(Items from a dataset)
::::
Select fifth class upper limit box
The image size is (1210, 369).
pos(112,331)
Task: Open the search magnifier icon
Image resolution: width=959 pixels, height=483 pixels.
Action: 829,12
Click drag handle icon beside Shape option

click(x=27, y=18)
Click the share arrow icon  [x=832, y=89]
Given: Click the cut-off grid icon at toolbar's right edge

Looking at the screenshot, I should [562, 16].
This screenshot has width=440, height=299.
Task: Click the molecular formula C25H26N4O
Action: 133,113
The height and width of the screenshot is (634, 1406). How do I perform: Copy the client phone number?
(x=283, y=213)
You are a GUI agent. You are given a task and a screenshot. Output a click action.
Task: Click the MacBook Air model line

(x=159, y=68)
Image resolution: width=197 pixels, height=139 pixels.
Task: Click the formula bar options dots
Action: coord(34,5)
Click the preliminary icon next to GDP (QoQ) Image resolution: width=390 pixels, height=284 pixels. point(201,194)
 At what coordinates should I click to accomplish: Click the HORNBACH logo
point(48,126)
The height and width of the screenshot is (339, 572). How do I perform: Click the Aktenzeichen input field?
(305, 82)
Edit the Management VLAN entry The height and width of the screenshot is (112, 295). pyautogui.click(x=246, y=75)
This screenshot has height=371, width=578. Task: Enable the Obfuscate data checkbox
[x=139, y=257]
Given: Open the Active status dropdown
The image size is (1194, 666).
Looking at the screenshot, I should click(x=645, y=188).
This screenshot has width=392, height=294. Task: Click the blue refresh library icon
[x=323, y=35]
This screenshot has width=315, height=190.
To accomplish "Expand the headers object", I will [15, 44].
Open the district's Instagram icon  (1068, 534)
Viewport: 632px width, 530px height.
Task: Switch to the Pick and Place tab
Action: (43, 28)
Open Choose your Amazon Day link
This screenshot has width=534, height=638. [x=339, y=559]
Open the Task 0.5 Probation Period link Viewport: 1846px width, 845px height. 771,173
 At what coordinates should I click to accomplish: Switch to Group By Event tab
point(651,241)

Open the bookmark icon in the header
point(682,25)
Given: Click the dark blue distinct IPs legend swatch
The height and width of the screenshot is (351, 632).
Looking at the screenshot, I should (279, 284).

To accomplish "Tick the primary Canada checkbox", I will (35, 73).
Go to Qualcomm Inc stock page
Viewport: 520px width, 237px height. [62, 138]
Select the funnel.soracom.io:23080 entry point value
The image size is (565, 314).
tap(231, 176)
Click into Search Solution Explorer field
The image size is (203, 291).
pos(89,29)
::::
Aim of the exercise ::
Reproduce the records above exactly.

Result ::
Select fifth class upper limit box
The image size is (1210, 369).
pos(112,331)
Task: Open the search magnifier icon
Image resolution: width=959 pixels, height=483 pixels.
Action: 829,12
Click drag handle icon beside Shape option

click(x=27, y=18)
Click the share arrow icon  [x=832, y=89]
Given: Click the cut-off grid icon at toolbar's right edge

Looking at the screenshot, I should [562, 16].
This screenshot has width=440, height=299.
Task: Click the molecular formula C25H26N4O
Action: 133,113
The height and width of the screenshot is (634, 1406). How do I perform: Copy the client phone number?
(x=283, y=213)
You are a GUI agent. You are given a task and a screenshot. Output a click action.
Task: Click the MacBook Air model line

(x=159, y=68)
Image resolution: width=197 pixels, height=139 pixels.
Task: Click the formula bar options dots
Action: coord(34,5)
Click the preliminary icon next to GDP (QoQ) Image resolution: width=390 pixels, height=284 pixels. point(201,194)
 At what coordinates should I click to accomplish: Click the HORNBACH logo
point(48,126)
The height and width of the screenshot is (339, 572). How do I perform: Click the Aktenzeichen input field?
(305, 82)
Edit the Management VLAN entry The height and width of the screenshot is (112, 295). pyautogui.click(x=246, y=75)
This screenshot has height=371, width=578. Task: Enable the Obfuscate data checkbox
[x=139, y=257]
Given: Open the Active status dropdown
The image size is (1194, 666).
Looking at the screenshot, I should click(x=645, y=188).
This screenshot has width=392, height=294. Task: Click the blue refresh library icon
[x=323, y=35]
This screenshot has width=315, height=190.
To accomplish "Expand the headers object", I will [15, 44].
Open the district's Instagram icon  (1068, 534)
Viewport: 632px width, 530px height.
Task: Switch to the Pick and Place tab
Action: (43, 28)
Open Choose your Amazon Day link
This screenshot has width=534, height=638. [x=339, y=559]
Open the Task 0.5 Probation Period link Viewport: 1846px width, 845px height. 771,173
 At what coordinates should I click to accomplish: Switch to Group By Event tab
point(651,241)

Open the bookmark icon in the header
point(682,25)
Given: Click the dark blue distinct IPs legend swatch
The height and width of the screenshot is (351, 632).
Looking at the screenshot, I should (279, 284).

To accomplish "Tick the primary Canada checkbox", I will (35, 73).
Go to Qualcomm Inc stock page
Viewport: 520px width, 237px height. [62, 138]
Select the funnel.soracom.io:23080 entry point value
The image size is (565, 314).
tap(231, 176)
Click into Search Solution Explorer field
The image size is (203, 291).
pos(89,29)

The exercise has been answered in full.